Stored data
********
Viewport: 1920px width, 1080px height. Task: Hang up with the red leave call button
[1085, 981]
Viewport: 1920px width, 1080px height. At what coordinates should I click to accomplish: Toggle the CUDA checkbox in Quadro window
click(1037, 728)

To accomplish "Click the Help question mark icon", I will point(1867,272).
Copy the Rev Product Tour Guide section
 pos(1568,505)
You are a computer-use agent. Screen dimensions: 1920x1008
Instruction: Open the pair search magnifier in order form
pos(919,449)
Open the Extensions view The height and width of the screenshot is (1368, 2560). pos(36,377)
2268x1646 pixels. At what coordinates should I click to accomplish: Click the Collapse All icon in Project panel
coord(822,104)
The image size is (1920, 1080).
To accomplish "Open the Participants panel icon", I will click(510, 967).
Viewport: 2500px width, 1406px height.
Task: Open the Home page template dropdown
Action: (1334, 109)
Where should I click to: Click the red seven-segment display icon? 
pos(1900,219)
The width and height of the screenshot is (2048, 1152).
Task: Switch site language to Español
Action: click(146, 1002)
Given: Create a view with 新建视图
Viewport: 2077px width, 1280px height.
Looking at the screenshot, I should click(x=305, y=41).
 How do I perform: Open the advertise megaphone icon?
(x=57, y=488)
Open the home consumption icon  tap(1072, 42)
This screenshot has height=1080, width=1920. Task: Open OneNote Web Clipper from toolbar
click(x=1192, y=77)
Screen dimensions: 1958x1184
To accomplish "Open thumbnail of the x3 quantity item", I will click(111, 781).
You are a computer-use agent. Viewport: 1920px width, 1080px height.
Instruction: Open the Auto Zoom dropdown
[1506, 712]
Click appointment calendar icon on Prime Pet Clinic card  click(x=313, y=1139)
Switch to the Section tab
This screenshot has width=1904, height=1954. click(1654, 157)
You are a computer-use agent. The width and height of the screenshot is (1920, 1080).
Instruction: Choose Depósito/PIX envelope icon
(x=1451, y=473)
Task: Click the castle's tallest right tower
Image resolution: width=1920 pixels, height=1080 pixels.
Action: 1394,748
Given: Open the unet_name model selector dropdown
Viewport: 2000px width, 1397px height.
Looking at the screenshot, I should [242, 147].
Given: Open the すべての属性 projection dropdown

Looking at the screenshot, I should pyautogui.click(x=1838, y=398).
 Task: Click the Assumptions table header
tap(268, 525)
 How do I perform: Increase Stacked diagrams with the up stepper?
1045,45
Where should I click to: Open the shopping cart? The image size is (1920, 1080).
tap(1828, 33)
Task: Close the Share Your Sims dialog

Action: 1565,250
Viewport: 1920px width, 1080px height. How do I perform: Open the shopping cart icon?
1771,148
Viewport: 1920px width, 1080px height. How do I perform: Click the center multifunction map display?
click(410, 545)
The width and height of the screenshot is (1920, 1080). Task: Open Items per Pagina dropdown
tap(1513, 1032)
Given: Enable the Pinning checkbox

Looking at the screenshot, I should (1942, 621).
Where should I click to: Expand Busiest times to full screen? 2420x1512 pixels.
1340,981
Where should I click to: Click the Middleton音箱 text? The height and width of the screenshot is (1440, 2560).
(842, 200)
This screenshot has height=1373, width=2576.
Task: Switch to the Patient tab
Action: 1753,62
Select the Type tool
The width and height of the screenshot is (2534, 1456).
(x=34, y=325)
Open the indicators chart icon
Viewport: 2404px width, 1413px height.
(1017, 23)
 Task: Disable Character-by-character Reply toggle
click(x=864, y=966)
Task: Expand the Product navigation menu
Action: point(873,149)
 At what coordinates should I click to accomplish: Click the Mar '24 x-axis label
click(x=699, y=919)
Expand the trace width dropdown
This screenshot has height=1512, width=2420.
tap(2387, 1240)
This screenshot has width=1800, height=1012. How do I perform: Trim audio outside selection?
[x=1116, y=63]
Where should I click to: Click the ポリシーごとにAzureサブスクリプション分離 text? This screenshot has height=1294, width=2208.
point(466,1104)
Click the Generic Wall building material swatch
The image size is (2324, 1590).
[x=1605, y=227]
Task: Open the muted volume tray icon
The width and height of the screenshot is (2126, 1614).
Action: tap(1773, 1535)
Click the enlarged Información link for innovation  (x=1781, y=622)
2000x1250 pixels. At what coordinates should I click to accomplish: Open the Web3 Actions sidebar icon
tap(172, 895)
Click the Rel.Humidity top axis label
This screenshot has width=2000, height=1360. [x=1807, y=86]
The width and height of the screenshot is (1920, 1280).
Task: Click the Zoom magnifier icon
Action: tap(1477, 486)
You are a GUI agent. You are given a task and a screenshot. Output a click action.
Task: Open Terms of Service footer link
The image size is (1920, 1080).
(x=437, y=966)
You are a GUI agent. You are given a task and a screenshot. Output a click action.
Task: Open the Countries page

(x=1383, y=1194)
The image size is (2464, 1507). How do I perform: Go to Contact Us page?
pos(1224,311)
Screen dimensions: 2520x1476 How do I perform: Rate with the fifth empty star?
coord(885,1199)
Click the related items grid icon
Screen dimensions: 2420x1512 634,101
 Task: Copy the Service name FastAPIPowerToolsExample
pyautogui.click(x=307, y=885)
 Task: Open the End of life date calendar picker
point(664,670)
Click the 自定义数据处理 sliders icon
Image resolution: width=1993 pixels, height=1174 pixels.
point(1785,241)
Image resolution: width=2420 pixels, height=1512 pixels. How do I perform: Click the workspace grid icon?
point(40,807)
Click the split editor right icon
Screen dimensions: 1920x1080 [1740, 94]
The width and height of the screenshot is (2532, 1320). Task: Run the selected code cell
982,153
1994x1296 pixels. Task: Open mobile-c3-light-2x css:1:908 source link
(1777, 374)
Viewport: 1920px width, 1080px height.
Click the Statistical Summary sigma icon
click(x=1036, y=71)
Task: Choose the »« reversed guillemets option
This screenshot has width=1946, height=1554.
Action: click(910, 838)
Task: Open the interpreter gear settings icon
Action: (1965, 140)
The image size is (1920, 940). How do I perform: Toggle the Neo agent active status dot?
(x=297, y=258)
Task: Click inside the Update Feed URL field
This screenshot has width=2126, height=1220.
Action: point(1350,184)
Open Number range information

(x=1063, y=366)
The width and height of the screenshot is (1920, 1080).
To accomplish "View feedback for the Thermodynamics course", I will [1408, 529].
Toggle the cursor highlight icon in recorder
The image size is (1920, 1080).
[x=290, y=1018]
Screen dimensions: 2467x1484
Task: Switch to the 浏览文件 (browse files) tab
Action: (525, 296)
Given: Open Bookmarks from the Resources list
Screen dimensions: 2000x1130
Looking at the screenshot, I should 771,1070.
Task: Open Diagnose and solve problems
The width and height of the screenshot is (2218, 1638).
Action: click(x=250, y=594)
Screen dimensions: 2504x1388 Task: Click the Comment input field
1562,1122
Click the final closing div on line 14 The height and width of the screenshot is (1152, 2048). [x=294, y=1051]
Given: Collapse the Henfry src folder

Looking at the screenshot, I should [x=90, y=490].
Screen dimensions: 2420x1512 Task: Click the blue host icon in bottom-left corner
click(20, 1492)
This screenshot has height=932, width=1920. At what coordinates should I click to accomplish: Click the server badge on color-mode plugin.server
********
- Exercise directions -
Among the records, find all lines that include the string "computer" and return them.

- Task output -
You are a computer-use agent. Screen dimensions: 1920x1008
You are a computer-use agent. Viewport: 1920px width, 1080px height.
You are a computer-use agent. The width and height of the screenshot is (1920, 1080).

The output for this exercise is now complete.